I realized I never actually derived the kinematic equations of motion for the exact Newtonian gravitational force. For an object falling near the surface of the earth, how do we handle integrating the equation of motion to derive the kinematics equations without using the approximation of constant g?

Starting with $\large \frac{d^2y}{dt^2} = -\frac{GM}{y^2}$, how do we untangle this? Then simplify the solution with the assumption the acceleration is constant to get the usual equation.

 

[Dale]

I wonder if the overall almost-spherical shape is a bigger deviation from the uniform assumption or if local features like mountains are bigger.

 

[Dr.D]

For the eq of motion given, there should be an energy first integral available. Why not give that a shot to see where it takes you?

 

[bob012345]

For the eq of motion given, there should be an energy first integral available. Why not give that a shot to see where it takes you?
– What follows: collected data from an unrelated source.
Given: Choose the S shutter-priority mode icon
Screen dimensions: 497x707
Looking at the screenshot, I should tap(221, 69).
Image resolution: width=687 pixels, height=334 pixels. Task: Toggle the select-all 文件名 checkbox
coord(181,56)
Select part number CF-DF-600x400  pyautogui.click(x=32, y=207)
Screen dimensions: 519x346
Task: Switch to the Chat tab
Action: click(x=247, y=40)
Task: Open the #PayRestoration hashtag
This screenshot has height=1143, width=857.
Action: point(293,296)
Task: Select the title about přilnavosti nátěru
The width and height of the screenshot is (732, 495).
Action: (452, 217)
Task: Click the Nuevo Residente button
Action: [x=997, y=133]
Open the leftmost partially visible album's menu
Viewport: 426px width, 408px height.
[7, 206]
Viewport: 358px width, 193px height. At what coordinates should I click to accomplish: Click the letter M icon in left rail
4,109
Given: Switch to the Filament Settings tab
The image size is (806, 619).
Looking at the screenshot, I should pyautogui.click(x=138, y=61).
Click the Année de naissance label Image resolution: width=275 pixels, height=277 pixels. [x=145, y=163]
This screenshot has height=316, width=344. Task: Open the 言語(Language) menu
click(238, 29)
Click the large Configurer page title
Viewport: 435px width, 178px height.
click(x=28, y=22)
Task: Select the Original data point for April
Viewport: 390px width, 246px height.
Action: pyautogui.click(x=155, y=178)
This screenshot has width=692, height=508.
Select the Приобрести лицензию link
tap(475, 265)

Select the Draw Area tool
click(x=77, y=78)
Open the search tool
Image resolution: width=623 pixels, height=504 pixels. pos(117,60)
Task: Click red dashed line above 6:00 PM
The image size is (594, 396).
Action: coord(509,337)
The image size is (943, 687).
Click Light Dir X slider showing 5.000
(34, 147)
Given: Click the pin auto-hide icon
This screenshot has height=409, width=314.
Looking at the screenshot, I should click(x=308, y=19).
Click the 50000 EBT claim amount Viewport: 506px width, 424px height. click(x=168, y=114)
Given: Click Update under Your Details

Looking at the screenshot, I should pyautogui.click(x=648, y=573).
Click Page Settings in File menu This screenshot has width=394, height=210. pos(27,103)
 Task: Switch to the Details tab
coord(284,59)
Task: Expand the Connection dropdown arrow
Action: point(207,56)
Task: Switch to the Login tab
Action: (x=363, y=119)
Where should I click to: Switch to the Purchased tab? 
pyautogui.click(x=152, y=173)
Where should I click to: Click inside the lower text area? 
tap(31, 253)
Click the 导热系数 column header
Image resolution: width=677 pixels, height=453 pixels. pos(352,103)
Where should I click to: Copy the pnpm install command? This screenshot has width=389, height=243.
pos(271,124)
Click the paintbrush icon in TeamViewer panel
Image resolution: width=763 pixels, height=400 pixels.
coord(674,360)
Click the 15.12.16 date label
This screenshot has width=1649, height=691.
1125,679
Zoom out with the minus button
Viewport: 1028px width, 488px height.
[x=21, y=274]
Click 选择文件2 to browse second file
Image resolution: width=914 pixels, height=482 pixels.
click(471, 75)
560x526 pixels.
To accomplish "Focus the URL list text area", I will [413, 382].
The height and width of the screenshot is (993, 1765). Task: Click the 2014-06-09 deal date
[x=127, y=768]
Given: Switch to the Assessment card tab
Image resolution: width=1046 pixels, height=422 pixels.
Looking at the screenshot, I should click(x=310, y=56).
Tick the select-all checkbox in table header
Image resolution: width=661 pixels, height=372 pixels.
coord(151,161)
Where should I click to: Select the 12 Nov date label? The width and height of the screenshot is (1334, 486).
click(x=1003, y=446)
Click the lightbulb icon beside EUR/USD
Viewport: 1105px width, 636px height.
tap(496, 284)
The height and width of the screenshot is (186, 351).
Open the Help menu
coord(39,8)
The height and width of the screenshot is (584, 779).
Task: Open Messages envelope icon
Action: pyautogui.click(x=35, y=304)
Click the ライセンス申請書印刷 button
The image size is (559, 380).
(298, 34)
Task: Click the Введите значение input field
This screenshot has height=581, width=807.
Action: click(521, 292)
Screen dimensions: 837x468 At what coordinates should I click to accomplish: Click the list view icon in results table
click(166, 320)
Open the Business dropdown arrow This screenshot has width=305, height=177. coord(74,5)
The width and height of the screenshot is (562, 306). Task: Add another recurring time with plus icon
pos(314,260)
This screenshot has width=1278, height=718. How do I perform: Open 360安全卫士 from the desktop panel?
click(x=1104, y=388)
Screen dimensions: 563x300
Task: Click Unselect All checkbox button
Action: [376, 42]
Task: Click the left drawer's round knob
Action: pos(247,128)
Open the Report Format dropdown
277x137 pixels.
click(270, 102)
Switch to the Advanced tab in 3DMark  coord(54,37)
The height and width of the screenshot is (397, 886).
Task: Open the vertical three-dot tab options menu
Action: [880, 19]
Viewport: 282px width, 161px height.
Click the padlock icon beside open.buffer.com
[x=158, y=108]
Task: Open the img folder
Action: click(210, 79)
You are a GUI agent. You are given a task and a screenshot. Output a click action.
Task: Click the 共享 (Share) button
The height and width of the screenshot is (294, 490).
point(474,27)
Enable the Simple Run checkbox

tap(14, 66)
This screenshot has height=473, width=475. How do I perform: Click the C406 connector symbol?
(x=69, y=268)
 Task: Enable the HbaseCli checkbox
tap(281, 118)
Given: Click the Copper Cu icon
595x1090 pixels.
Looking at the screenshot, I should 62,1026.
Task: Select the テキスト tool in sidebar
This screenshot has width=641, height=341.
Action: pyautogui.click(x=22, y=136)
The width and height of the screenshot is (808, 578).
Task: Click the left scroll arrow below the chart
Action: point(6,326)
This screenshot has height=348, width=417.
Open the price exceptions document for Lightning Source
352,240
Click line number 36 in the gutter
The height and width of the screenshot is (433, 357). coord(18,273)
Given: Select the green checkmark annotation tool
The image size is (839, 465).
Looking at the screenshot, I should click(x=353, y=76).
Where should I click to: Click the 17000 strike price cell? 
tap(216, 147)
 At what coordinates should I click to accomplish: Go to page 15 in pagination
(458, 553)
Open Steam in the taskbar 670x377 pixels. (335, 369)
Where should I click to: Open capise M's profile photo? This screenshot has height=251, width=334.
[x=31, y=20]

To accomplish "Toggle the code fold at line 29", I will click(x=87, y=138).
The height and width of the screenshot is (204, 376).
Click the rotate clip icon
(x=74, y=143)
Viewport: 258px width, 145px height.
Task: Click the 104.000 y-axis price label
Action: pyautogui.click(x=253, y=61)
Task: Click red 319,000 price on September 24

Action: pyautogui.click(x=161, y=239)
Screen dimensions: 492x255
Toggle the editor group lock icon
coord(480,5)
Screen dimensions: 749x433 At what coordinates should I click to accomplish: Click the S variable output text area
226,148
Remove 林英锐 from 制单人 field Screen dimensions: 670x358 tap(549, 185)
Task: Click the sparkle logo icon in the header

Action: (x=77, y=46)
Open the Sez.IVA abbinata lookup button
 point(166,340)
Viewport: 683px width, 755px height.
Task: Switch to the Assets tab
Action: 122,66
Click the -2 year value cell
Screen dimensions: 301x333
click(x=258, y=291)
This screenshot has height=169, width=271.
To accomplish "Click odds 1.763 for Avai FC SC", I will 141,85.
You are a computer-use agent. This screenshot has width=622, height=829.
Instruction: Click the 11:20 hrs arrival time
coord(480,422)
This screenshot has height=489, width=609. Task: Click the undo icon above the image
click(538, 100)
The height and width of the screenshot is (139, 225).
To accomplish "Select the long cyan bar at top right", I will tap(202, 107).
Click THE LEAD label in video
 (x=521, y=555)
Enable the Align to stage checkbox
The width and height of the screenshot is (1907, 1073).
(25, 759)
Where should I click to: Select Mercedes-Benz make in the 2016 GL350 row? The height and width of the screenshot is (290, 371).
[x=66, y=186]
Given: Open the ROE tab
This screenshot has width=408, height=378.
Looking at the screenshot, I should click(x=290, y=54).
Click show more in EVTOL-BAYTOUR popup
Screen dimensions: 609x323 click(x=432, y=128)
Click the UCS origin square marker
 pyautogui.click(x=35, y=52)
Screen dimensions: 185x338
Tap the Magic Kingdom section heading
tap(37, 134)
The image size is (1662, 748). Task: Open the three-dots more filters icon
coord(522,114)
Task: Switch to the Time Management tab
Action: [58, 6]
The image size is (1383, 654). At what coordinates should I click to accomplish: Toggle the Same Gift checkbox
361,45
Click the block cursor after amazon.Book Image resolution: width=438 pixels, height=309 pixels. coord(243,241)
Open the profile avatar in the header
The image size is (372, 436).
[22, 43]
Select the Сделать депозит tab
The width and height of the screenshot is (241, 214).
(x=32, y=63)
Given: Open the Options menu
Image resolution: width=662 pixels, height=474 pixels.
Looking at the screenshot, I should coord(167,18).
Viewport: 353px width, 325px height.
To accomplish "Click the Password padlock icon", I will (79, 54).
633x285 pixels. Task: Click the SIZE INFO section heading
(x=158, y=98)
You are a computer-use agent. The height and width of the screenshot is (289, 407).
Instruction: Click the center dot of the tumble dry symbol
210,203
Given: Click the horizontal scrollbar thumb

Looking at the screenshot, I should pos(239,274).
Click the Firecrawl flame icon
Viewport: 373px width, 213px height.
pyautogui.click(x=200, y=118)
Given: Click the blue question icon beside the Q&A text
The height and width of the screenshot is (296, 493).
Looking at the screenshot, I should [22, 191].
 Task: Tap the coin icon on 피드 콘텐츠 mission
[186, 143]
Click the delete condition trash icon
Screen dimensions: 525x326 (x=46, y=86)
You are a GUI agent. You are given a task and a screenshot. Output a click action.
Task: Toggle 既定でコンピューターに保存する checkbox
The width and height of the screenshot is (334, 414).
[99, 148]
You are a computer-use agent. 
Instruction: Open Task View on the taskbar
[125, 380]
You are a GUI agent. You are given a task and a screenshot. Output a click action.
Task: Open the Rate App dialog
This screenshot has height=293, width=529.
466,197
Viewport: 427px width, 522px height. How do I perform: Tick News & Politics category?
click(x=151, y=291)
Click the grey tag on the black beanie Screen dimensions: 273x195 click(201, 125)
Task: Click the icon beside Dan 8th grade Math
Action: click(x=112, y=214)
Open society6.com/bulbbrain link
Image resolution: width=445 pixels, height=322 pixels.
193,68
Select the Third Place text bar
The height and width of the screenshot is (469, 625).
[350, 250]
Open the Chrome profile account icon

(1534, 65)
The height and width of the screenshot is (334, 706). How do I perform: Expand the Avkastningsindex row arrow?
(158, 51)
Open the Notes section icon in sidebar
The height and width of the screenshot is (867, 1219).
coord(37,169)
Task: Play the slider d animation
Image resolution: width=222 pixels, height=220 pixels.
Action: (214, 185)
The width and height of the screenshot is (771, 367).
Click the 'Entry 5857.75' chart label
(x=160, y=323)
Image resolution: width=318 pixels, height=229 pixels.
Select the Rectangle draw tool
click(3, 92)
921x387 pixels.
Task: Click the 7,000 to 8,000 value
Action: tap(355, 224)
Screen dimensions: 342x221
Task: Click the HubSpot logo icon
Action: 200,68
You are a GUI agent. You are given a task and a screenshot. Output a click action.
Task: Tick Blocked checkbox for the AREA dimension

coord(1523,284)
Not sure what you mean. Do you mean starting with $\large \frac{dv}{dt}=−\frac{GM}{y^2}$?

 

[kuruman]

No. Start with $$-\frac{GMm}{r_0}=-\frac{GMm}{r}+\frac{1}{2}m\left(\frac{dr}{dt}\right)^2$$ and work on the differential equation $\dfrac{dr}{dt}=\dots$

 

[Delta2]

It is well known fact that this differential equation has no closed form solution for $y(t)$.
Best you can do is solve for the velocity as function of distance y, $v(y)$. Towards this end write $$\frac{d^2y}{dt^2}=\frac{dv}{dt}=\frac{dv}{dy}\frac{dy}{dt}=v\frac{dv}{dy}$$, so the differential equation becomes $$v\frac{dv}{dy}=-\frac{GM}{y^2}$$ which you can solve for $v(y)$ by the method of separation of variables.

 

[bob012345]

It looks like I am being offered two paths. Thanks. I'll try both. I actually tried the first path (post #5) but abandoned it when I got confused.

 

[bob012345]

It is well known fact that this differential equation has no closed form solution for $y(t)$.
Best you can do is solve for the velocity as function of distance y, $v(y)$. Towards this end write $$\frac{d^2y}{dt^2}=\frac{dv}{dt}=\frac{dv}{dy}\frac{dy}{dt}=v\frac{dv}{dy}$$, so the differential equation becomes $$v\frac{dv}{dy}=-\frac{GM}{y^2}$$ which you can solve for $v(y)$ by the method of separation of variables.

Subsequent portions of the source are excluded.